As a teenager, Ricky Blackman carried an Oklahoma driver's license with the words "sex offender" stamped in red below his picture.
His crime? Having sex with a 13-year-old girl when he was 16. The offense occurred when he lived in Iowa, and the label followed him to Oklahoma.
As a Tier 3 offender on Oklahoma's sex offender registry, Blackman could not attend high school, visit the town library, or go to his younger brother's football games.
But the label did more than limit where Blackman could go. It transformed him from an outgoing, sociable jock into an introvert who has trouble trusting people, his mother says.
The case of Mr. Blackman is far from typical. It represents some of the worst in policy making - an overreaction to an issue that ends up being counterproductive. While problems with sex offender registries have been well documented, change has been slow in coming. Few elected officials want to be tagged with being soft on crime no matter how ineffective or counterproductive a crime control policy is.

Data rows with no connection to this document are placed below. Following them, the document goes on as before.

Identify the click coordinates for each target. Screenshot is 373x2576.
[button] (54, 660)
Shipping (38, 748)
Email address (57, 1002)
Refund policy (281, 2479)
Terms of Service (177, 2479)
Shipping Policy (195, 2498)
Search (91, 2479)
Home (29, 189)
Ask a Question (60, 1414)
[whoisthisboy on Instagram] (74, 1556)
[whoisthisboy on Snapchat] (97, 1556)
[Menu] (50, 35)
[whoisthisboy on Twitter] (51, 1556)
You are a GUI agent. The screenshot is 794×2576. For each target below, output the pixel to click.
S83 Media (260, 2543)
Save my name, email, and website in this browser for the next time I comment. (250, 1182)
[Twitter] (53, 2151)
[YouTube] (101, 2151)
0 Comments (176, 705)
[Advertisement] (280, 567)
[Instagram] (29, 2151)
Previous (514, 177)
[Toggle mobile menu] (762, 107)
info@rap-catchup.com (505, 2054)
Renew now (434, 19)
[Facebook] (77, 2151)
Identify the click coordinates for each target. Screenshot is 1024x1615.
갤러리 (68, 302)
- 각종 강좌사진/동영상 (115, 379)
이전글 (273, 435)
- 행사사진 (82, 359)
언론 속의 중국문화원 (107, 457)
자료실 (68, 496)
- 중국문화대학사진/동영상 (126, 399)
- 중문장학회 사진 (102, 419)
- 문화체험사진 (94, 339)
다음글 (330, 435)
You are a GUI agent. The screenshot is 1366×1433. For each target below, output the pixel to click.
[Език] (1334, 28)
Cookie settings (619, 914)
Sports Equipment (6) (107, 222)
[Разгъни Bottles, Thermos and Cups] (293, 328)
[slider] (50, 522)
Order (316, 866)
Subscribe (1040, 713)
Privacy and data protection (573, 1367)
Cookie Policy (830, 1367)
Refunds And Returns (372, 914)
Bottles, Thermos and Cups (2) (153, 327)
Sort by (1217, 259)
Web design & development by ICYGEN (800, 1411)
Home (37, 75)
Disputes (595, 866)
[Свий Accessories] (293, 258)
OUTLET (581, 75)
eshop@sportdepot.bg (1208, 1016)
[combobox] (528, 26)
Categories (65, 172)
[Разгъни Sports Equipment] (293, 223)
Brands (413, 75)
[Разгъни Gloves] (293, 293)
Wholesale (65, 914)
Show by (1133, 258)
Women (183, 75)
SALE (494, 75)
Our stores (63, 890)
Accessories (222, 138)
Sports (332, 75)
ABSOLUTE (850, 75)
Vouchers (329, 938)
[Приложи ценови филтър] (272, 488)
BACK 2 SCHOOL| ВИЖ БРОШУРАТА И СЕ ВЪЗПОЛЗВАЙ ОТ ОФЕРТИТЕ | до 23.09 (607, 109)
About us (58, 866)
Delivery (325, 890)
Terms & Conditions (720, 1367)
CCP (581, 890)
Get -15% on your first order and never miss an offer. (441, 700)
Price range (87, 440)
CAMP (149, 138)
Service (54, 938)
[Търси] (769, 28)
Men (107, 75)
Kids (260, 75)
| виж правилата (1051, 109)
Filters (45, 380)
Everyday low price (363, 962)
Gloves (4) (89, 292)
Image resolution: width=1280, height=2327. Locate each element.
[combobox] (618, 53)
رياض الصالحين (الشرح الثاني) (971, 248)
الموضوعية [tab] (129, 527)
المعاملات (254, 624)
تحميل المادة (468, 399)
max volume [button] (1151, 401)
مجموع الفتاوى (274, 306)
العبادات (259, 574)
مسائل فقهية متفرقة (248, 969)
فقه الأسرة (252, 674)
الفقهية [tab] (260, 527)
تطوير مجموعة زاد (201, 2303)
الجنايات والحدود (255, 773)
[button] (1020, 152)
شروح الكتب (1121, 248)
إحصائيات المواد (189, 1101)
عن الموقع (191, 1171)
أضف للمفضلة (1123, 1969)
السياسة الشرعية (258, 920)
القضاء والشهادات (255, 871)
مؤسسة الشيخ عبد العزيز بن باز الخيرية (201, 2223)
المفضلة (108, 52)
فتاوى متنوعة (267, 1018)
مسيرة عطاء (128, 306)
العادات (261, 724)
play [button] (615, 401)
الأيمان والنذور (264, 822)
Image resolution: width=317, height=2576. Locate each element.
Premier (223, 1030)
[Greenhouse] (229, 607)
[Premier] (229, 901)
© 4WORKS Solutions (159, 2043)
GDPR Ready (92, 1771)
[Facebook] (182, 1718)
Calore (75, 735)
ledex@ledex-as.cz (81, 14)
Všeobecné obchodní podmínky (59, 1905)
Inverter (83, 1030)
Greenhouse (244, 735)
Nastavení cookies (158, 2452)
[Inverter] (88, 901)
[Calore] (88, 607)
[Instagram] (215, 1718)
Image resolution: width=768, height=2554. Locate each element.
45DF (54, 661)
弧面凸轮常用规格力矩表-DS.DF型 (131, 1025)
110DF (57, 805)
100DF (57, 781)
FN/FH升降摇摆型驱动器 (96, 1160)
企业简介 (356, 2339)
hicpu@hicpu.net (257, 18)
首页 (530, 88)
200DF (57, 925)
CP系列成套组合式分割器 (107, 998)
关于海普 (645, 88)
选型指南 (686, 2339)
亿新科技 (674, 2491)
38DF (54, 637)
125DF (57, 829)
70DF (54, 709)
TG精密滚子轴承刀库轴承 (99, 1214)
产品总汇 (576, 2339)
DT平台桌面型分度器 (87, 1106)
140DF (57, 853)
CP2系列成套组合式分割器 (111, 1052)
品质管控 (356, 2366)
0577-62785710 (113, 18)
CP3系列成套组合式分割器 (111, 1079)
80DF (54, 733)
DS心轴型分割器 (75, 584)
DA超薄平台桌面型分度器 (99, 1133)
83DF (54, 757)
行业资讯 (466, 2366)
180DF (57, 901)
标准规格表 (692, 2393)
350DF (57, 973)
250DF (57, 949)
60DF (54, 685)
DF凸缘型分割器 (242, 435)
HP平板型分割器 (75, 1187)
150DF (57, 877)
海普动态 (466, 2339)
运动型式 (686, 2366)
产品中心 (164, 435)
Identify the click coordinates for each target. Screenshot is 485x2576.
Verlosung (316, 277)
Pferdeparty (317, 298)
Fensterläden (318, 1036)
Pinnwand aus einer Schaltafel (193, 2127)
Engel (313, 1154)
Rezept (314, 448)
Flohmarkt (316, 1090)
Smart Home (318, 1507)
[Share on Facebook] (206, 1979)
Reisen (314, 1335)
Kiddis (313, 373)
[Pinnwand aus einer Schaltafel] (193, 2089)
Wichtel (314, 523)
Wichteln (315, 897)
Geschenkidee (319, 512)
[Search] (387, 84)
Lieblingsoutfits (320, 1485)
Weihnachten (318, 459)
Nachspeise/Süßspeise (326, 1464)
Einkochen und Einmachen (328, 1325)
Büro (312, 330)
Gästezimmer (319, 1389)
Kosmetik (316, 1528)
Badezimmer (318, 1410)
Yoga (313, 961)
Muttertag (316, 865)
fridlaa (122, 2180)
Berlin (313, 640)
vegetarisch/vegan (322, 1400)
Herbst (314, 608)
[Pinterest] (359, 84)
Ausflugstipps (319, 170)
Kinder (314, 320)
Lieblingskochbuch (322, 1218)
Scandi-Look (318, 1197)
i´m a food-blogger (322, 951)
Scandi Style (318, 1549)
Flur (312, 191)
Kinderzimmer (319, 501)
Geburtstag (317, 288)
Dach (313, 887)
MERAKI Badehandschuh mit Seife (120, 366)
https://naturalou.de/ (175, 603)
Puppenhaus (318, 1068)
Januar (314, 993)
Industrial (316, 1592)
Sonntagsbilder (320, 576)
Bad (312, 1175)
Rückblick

Registries cost money, they drive offenders underground (making enforcement difficult and inconsistent), and may create a false sense of security. As in the case of Mr. Blackman, sex offenders are frequently the target of community wrath.
An additional problem is the breadth of the label "sex offender." Most individuals who fall into this category are situational offenders - having underage, but consensual sex. But by labeling everyone a sex offender, the ability to monitor adequately truly dangerous offenders is greatly diminished.
Legislatures need to revise these policies if the goal is to improve public safety. Until then, the Scarlet Letter effect does more harm than good.